Bruce's Law of Technology


Once upon a time, Information Technology consisted primarily of Mainframes, sold by IBM and one or two small time competitors.  Oh sure, there were a few Unix and VAX minicomputers around if you looked hard enough, but these were being used mostly by scientists and engineers, and nobody paid them much mind.  Mainframes were running the corporations.  Mainframes were where the action was.

Then Apple (and quickly followed by several others, including IBM) released computers that would fit onto a single desktop.  They were small.  They didn't have much power.  They lacked the basic functionality needed to do any kind of real computing, such as job scheduling.  The IT professionals gave them a quick look, realized they were toys, and then promptly ignored them, to get back to the real business of doing IT.

Once upon a time, music was played on physical media.  Changes in technology involved migrating from one media to the next.  LPs gave way to tape cassettes (with a short detour through 8 track tapes), and then to Compact Disks.  Record labels looked forward to these changes, because it meant they could resell all their old titles in the new media.

Then, somewhere in the nineties, people started talking about music files called MP3s, which could play directly on computers, or even on dedicated devices.  These files took up a large percentage of the hard drive space that was available at the time.  Their sound quality was lousy.  The record labels took a look at MP3s, realized they couldn't compete with CD quality music, and then promptly ignored them, to get back to the real business of selling music.

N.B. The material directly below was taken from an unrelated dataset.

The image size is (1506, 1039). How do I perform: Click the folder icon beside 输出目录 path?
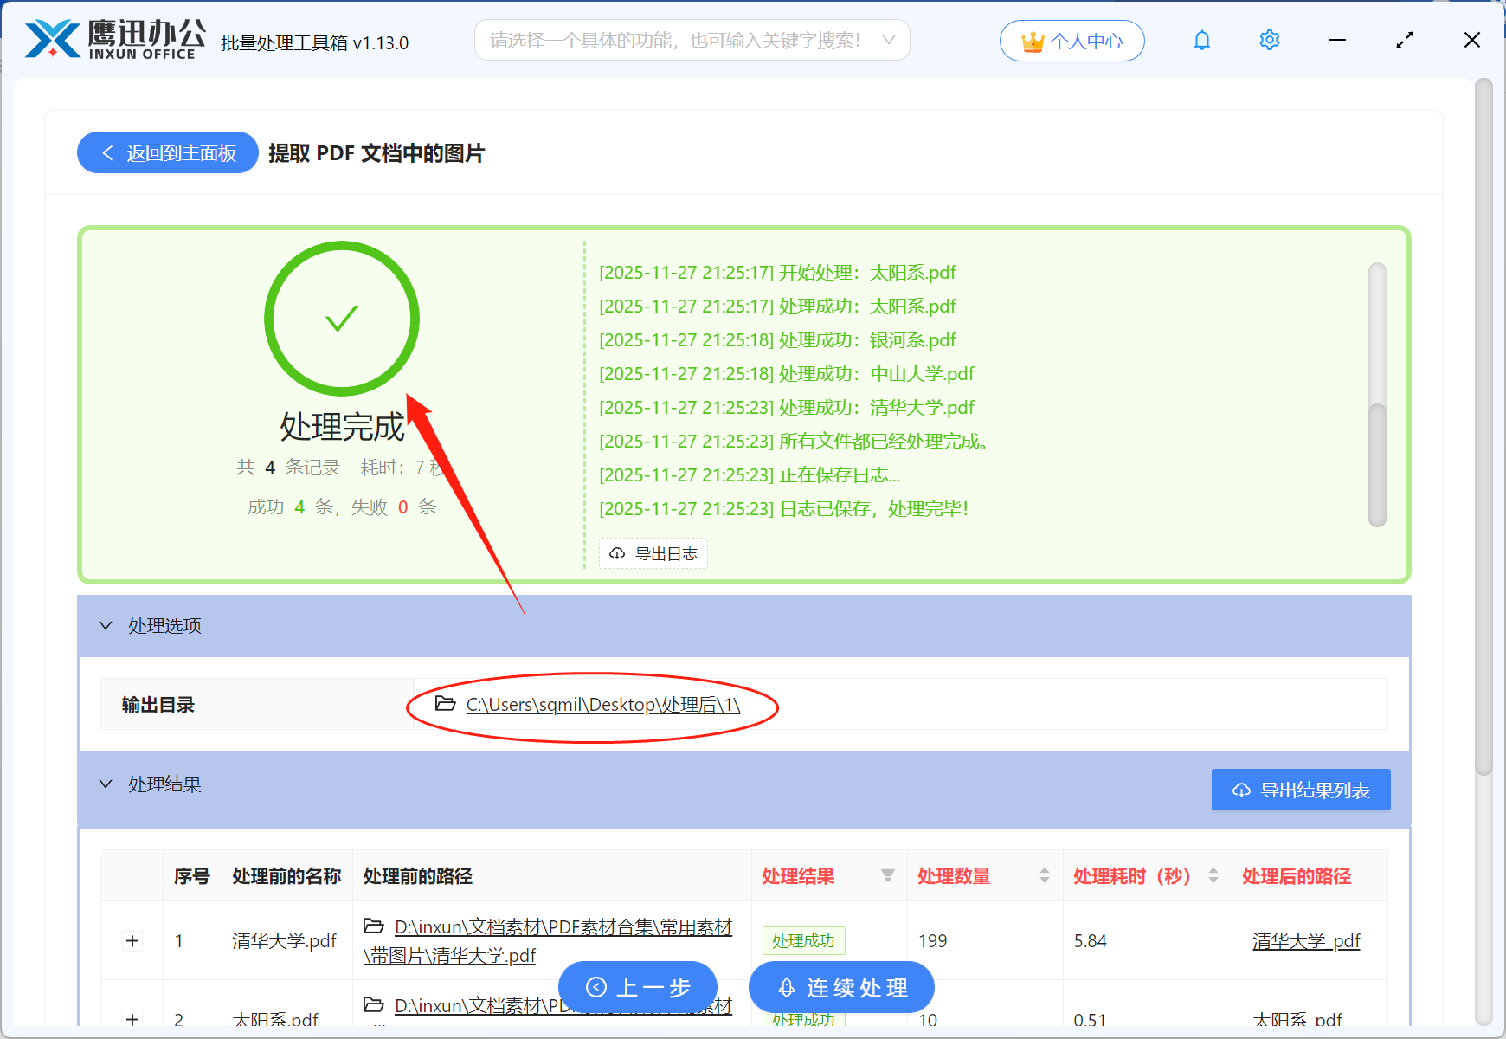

Once upon a time, books consisted of sheets of paper bound together between two covers. People liked their paper books a lot.  So did authors and publishers.  They were cheap and portable.  The format had survived relatively unchanged for roughly a thousand years.  They seemed likely to be the dominant format for the next thousand years.

Then it became possible to store books on digital media.  It was lousy.  Nobody liked reading a CD Rom on their computer desktop.  Portable book readers had poor screens, terrible battery life, and were all incompatible with each other.  Publishers took a quick look at these eBooks, realized they'd never catch on, and then promptly ignored them, to get back to the real business of publishing paper books.

Clearly, we have a pattern here.  A pattern that was consistently missed by the people who most desperately needed to spot it.  They failed to understand what was happening, because they ignored Bruce's Law of Technology (which is perhaps understandable, as it is being published here for the first time).  Bruce's Law of Technology is as follows:

"New technology sucks.  Until, suddenly and unexpectedly, it doesn't."

It seems obvious.  But based on the anecdotes above (and I could add many more), people consistently ignore it's implications.  They know that technology improves.  But they dont want to think about the possibility that it might overturn the world they know and understand and love.  They see its limitations, and refuse to see its possibilities, until it's far too late to do anything about it.

Somewhere out there, theres technology that has the potential to turn your world upside down.  When you discover that technology, dont discount it because it sucks.  Plan ahead for what the new world will look like once it stops sucking.  Think about how you will need to reinvent yourself, no matter how unpleasant that prospect may be.  Remember that not reinventing yourself will be much worse.  Remember Bruces Law of Technology.